__AUFGABEN__
[a] Liste alle Benutzernamen auf, die im Textauszug als Überschrift über einem Beitrag stehen.
[b] Setze den Textauszug aus dem Forum über Bildsequenzen bitte nach seinem letzten Satz fort.

##### TEXTAUSZUG #####

Ja, aber als ich damit angefange habe, ging es mir fast genauso..


----------



## slaughter2k (1. Juni 2005)

perfect. wenn die einzelnen sequenzen sich manchmal berühren (bin zu langsam angefahren) muss ma halt n bisschen genauer arbeiten. muss jetzt gleich ma meinen (zusammengeschnittenen) sprung/drop posten   bearbeite nämlich meistens meine eigenen aktionen.


----------



## JoeFrag (1. Juni 2005)

Abend.

Das soll jetzt keine Kritik oder so sein. Der Effekt ist wirklich gut umgestzt. Aber ich glaub das es besser wirkt, wenn du die  zweite Sequenz  (kurz nach dem Absprung, wo das Gesicht von einem Zweig verdeckt ist) raus nimmst. Damit wirkt es nicht mehr so gedrängt.
Ist nur ne persönlich Meinung.

Schönen Abend noch.

Joe


----------



## da_Dj (2. Juni 2005)

Sieht ein wenig aus wie "Angriff der Klonbiker"  Ich würde die hinteren Ebenen dann evtl. ein wenig Dynamik reinbringen (Blur mit Bewegung z.B.) und evtl. etwas die Deckkraft reduzieren,


----------



## Male (3. Juni 2005)

Ich habe dies bezüglich eine andere Frage. Mit einer normalen Kamera kann man solch Frequenzen nicht wirklich erstellen oder  irr ich mich da ?

##### ERFASSTE DATEN #####

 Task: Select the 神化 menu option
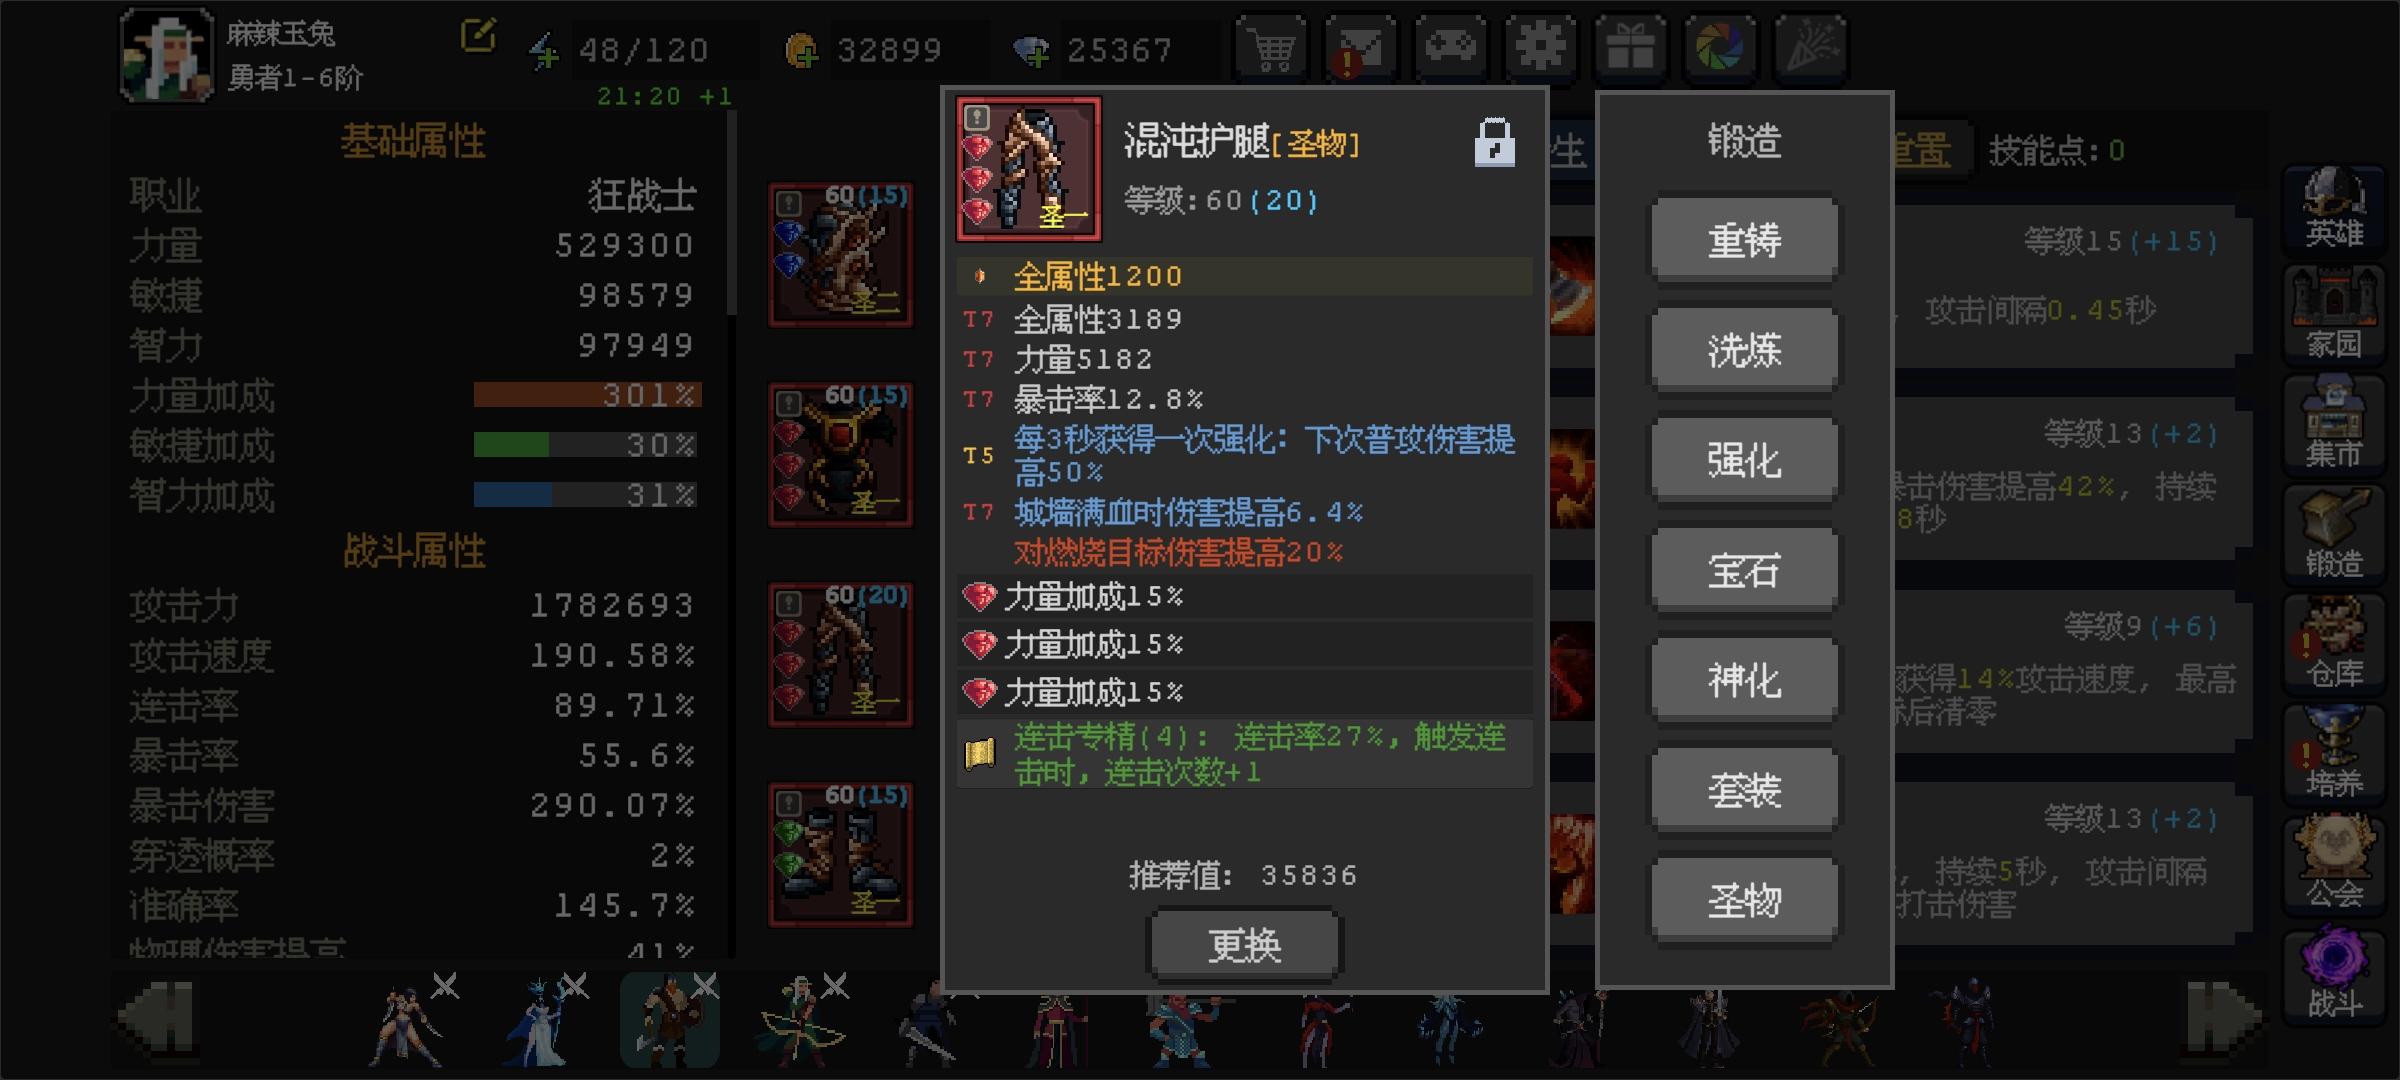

#####

__ANTWORTEN__
[a] slaughter2k, JoeFrag, da_Dj, Male

[b]
Es gibt ja Kameras, die beim Auslösen gleich hintereinander die Bilder machen. Gibt es vielleicht eine andere Möglichkeit dies zu verwirklichen ?


----------



## Leola13 (3. Juni 2005)

Hai,

es gibt Kameras mit der Einstellung "Mehrfachbelichtung". Meines Wissens nach aber nur in Verbindung mit einer geblitzten Aufnahme. Ob dies bei diesem Motiv funktionieren würde weiss ich nicht.

Man möge mich ggf. korrigieren. ;-] 

Ciao  Stefan


----------



## McAce (3. Juni 2005)

Was verstehst du unter normal?

Also mit einer SLR (Spiegelreflex) die ihm Semiamateur bis Profibereich liegt
ist sowas kein Problem. Wenn alle Einstellungen stimmen ist möglich 3 -4 Bilder
in der Sekunde zu machen. Je nach Kameramodell und Preisklasse sogar mehr.


Korrektur von Leola13

Mit der Funktion der Mehrfachbelichtung, die nicht unbedingt von dem
einsatz eines Blitzes abhängt, sind solche Aufnahmen nicht möglich.
Weil das bewegte Objekt eine tranzparenz aufzeigt und umso transparenter 
je mehr Aufnahmen auf ein Bild gemacht werden, logisch da bei jeder
 Aufnahme der Hintergrund ja nochmal mit auf das bewegte Objekt 
abgelichtet wird.

@Leola mich wundert das du diese Grundsachen der Fotografie nicht weißt 
da ja doch einige Bilder auf deiner Website doch schon von mehr
wissen in der Fotografie zeugen. Alleine weil schon deine SLR 
bis zu 4,3 Bilder pro sekunde schafft. 
Wohl noch nicht richtig das Handbuch gelesen oder ? 


McAce


----------



## Leola13 (3. Juni 2005)

Hai,

 :-(  sorry ich war wohl völlig am Thema vorbei.

Ich hatte da so ein Bild im Kopf von einem Tennis-, oder Golfspieler bei der Aushol-/Schlagbewegung.

Ciao Stefan


----------



## McAce (6. Juni 2005)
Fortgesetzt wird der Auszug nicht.